In a special address to Parliament, Ramaphosa said to recover from COVID-19, South Africa has to unleash the full potential of its economy by, among others, implementing necessary reforms, removing regulatory barriers that increase costs and create inefficiencies in the economy, securing our energy supply, and freeing up digital infrastructure. 

He said the plan directly responds to the immediate economic impact of COVID-19 by driving job creation and expanding support for vulnerable households. This would be done through a major infrastructure programme and a large-scale employment stimulus, coupled with an intensive localisation drive and industrial expansion.

 The pillar of the plan are;

– To achieve sufficient, secure and reliable energy supply within two years. A total of 11 800 megawatts of new generation capacity will be added to the grid with an additional 2000 MW from independent power producers.

– To create and support over 800,000 work opportunities in the immediate term to respond to job losses. Among them are 300 000 opportunities for young people to serve as education and school assistants, 60 000 labour intensive jobs and  6000 community health jobs.

– To unlock more than R1 trillion in infrastructure investment over the next four years.  A total of 50 projects will be fast-tracked. These include housing projects in Gauteng, the North West, KwaZulu-Natal and the Free State. A further 200 projects are in the pipeline.

– To reduce data costs for every South African and expand broadband access to low-income households.

– To reverse the decline of the local manufacturing sector and promote reindustrialisation through deeper levels of localisation and exports.

– To resuscitate vulnerable sectors such as tourism, which have been hard hit by the pandemic.

The South African president said modelling done by the national treasury, the implementation of this plan will raise growth to around 3% on average over the next 10 years.

“Our recovery will be propelled by swift reforms to unleash the potential of the economy, and supported by an efficient state that is committed to clean governance. It will be transformative. 

It will be inclusive. It will be digital, green and sustainable, and it will invest in our human capital to lay the foundations for the future.  The economic reconstruction and recovery plan recognises that to support a rapid economic rebound, South Africa needs to focus on a few high-impact interventions and ensure they are executed swiftly and effectively,” Ramaphosa said.

He said to create jobs in the manufacturing sector, South African needs to reduce its dependence on imports.

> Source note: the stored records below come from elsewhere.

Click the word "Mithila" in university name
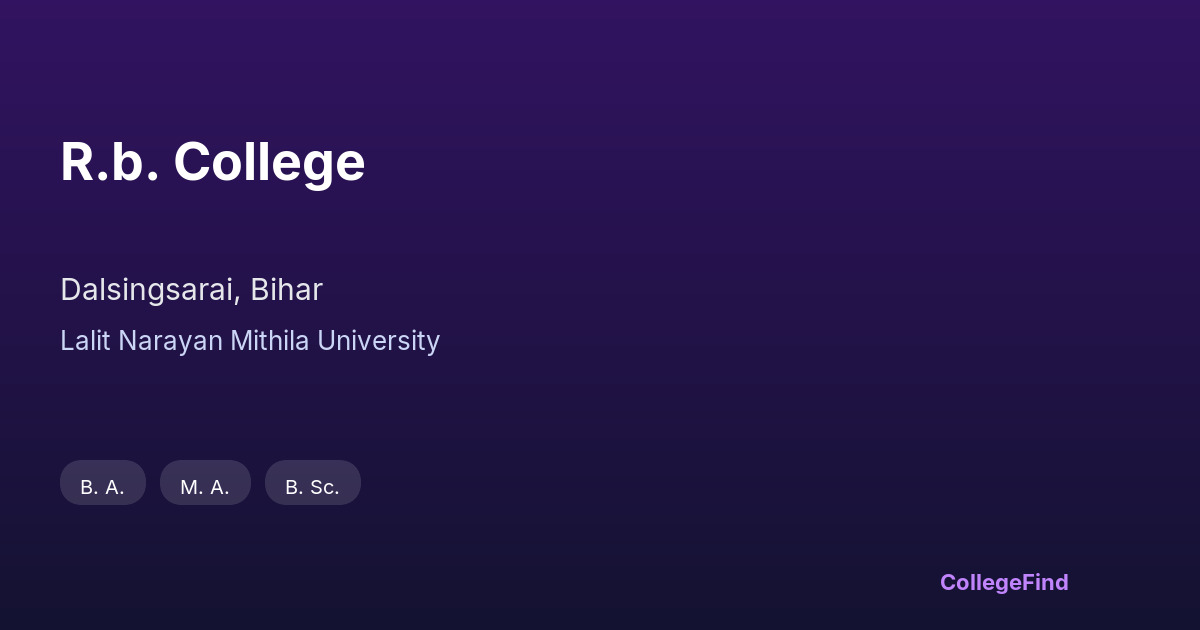This screenshot has height=630, width=1200. coord(269,341)
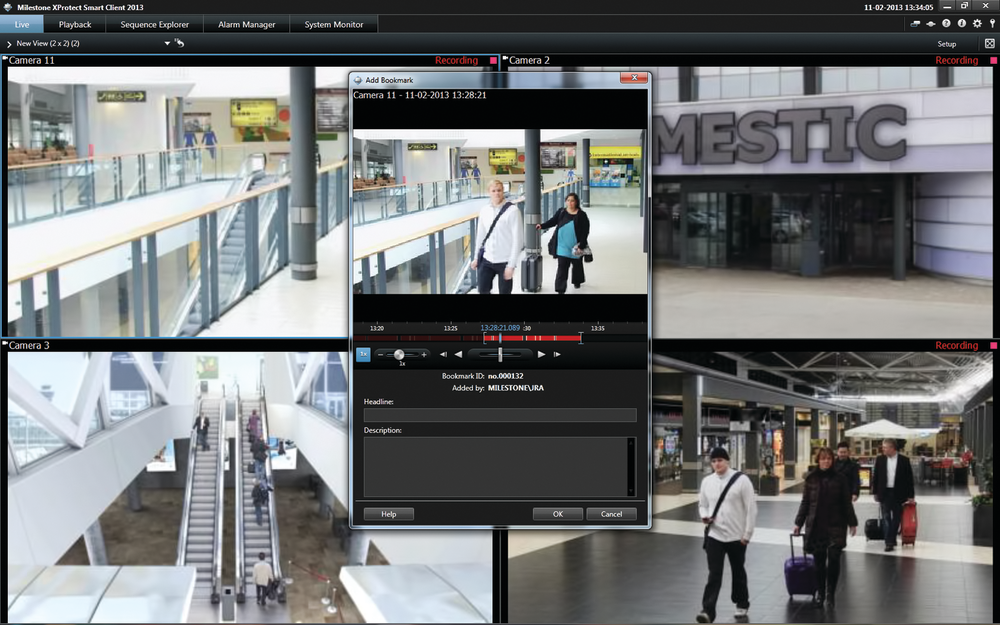This screenshot has height=625, width=1000.
Task: Step back one frame in the bookmark preview
Action: pos(442,353)
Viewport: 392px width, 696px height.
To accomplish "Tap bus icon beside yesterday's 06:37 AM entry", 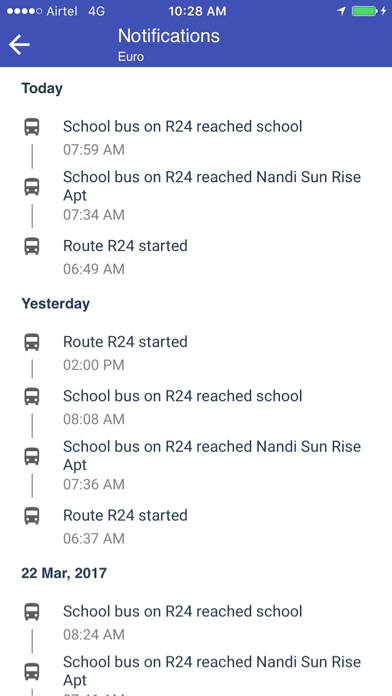I will 32,516.
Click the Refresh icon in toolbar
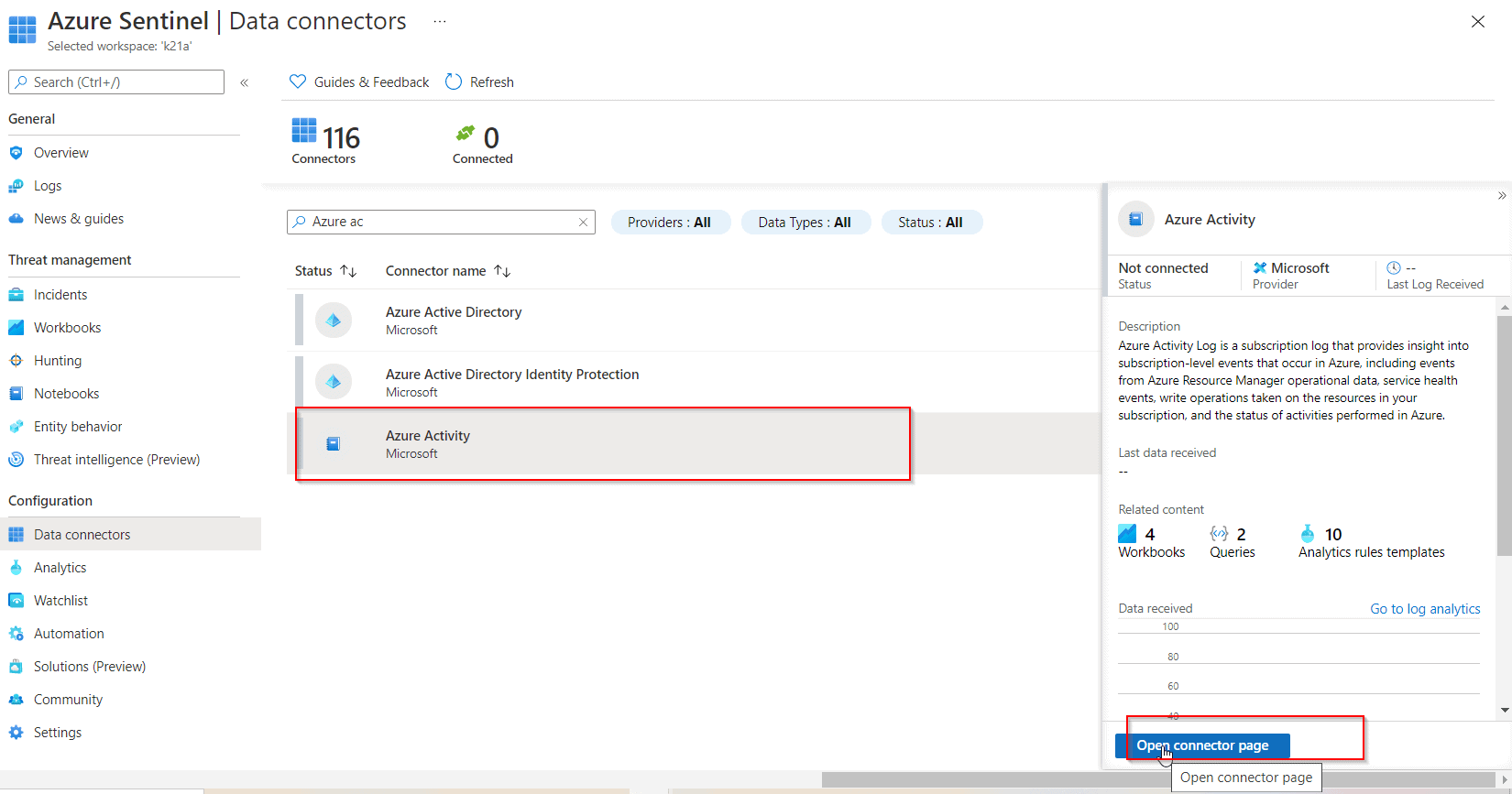This screenshot has width=1512, height=794. click(454, 82)
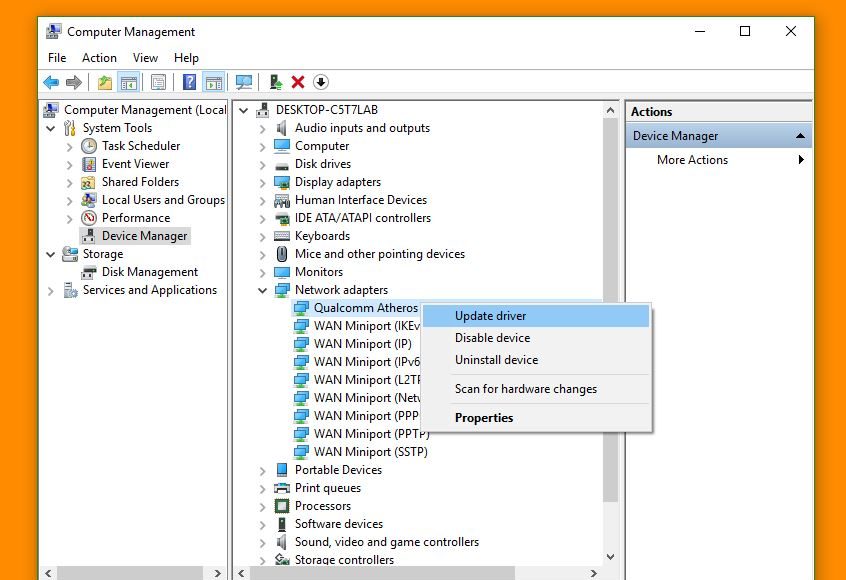The width and height of the screenshot is (846, 580).
Task: Click the device list vertical scrollbar down arrow
Action: tap(611, 557)
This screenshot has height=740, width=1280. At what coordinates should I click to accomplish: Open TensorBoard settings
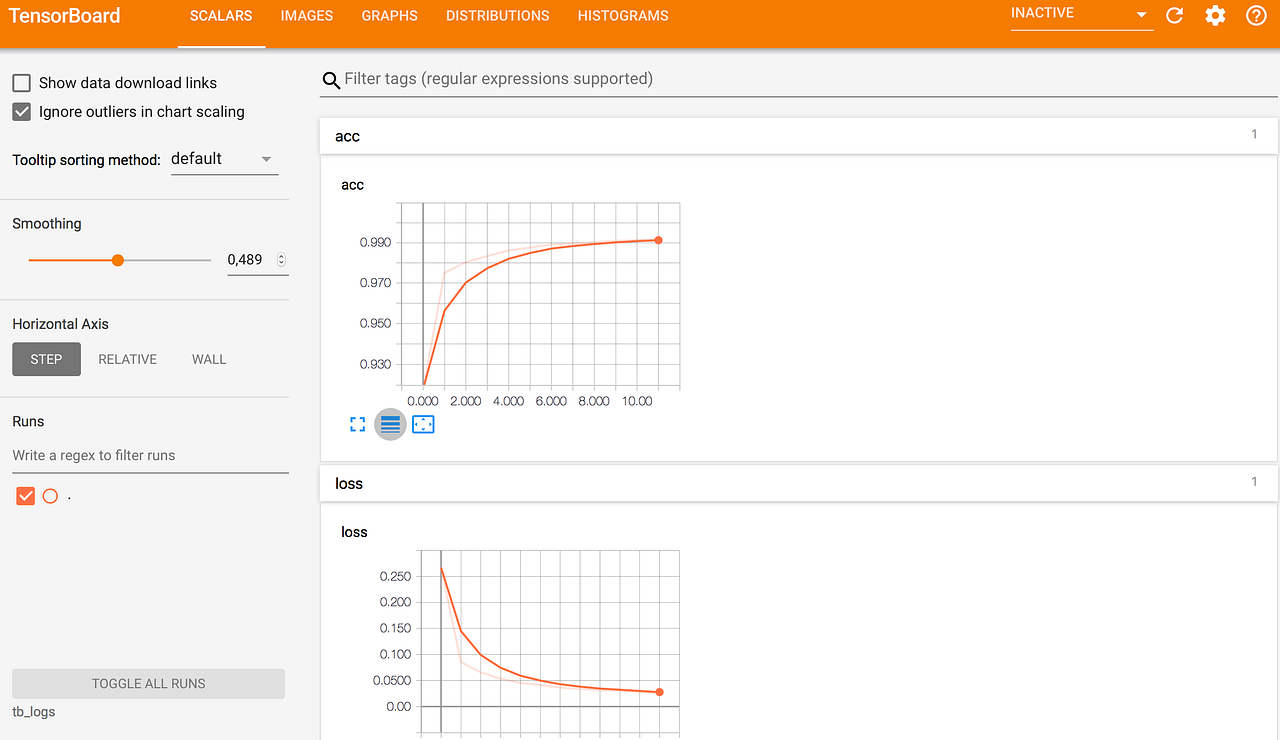1214,16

He added that South Africa currently imports around R1.1 trillion of goods, excluding oil, each year.

‘If we were to manufacture just 10% of these goods locally, it is estimated that we could add 2 percentage points to our annual GDP.  The rest of Africa currently imports R2.9 trillion worth of manufactured goods from outside the continent each year.  If South Africa were to supply just 2% of those goods, it would add 1.2 percentage points to our annual GDP.  And if we succeed in reaching our target of R1.2 trillion in new investment by 2023, it could add around 2.5% to our annual GDP,” Ramaphosa said.